The Good Food and Wine show opened its doors to Perth this morning marking the beginning of a three day festival that showcases over 200 stalls including a select number of small Western Australian artisan businesses.
The Good Food and Wine show opened its doors to Perth this morning marking the beginning of a three-day festival showcasing more than 200 stalls, including a select number of small Western Australian artisan businesses.
Event organiser Talk2 Media and Events launched the festival in 2001, in Melbourne, followed by Sydney in 2003 and Brisbane in 2005. In 2006, the company acquired a local Perth show called the Wine and Food festival.
Managing director Matt Pearce estimated that over 30 per cent of the stalls this year were WA-based businesses.
“We encourage a lot of the smaller artisan producers who are WA based, but we also encourage stuff from over east so that they can get cross coverage,” Mr Pearce said.
“We equally encourage the WA guys to come over to the shows in the eastern states.”
Mr Pearce believes the festival helped small businesses get recognised not only by the 30,00 visitors, but by the retailers such as IGA and Aldi.
“People don’t necessarily recognise the ability to actually showcase your food and get people to sample it,” Mr Pearce said.
“That’s the great thing about the show it’s the five senses; you can smell, touch, taste … and as soon as people can understand the flavour or the providence of something then they look out for it later on.”
Swan Valley Honey owner Debbie Starr has returned to set up her stall at the event for the third year in a row.
“It’s great to be able to talk to people about our products because when they’re at the supermarket you’re not there to explain it,” Ms Starr said.
“They might have seen the product on the shelf and thought ‘do I or don’t I’, so now they’ve tasted it at the show and know of it.”
Mt Barker Free Range chicken is another local business that hopes to connect with customers; marketing designer Dan Monroe told Business News this was the second year the business had participated.

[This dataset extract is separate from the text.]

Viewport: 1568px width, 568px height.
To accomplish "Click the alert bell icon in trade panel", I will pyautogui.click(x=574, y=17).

“This is an opportunity for us to come face to face with consumers; it’s very rare that we get to do that,” Mr Monroe said.

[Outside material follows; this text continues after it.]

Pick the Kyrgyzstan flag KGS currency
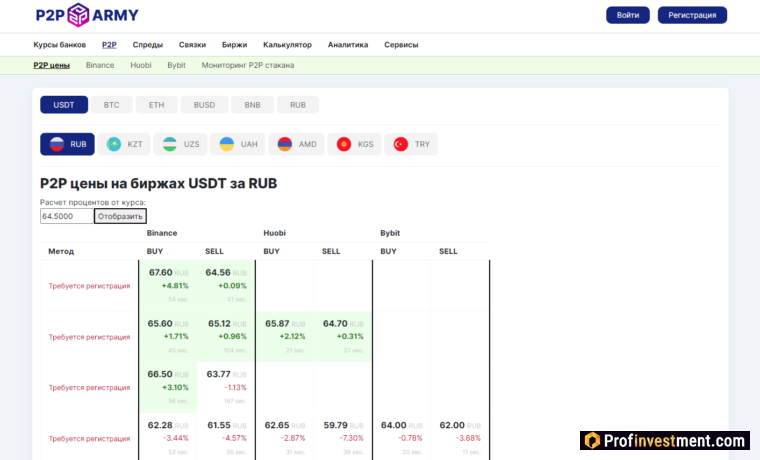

WA’s first whiskey distillery, Limeburners Distillery, is celebrating its ninth year at the show and director Cameron Syme said it was a chance to remind people of WA’s success in delivering quality produce.
“We are Australia’s champion distillery this year and we’ve been Australia’s champion whiskey distillery two years in a row,” Mr Syme told Business News.
Limeburners has been in business for 11 years, and while Mr Syme said several new WA distilleries had opened recently, he didn’t see them as direct competitors due to the large international market. Instead, he said, it was more of a collaborative opportunity to build on a regional brand.
“We are part of a $US65 billion a year global market and we’re that small we’re not even a drop in the ocean … so you’ve got small scale producers making great quality products,” Mr Syme said.
Talk2 Media’s Mr Pearce said the stall holders generally reported a spike in sales at the event and ongoing interest well after the festival.
The show will run at the Perth Convention and Exhibition Centre until 5.00pm Sunday, with an adult entry ticket costing $30.
Katie McDonald was at the festival this morning as a guest of Devahasdin PR.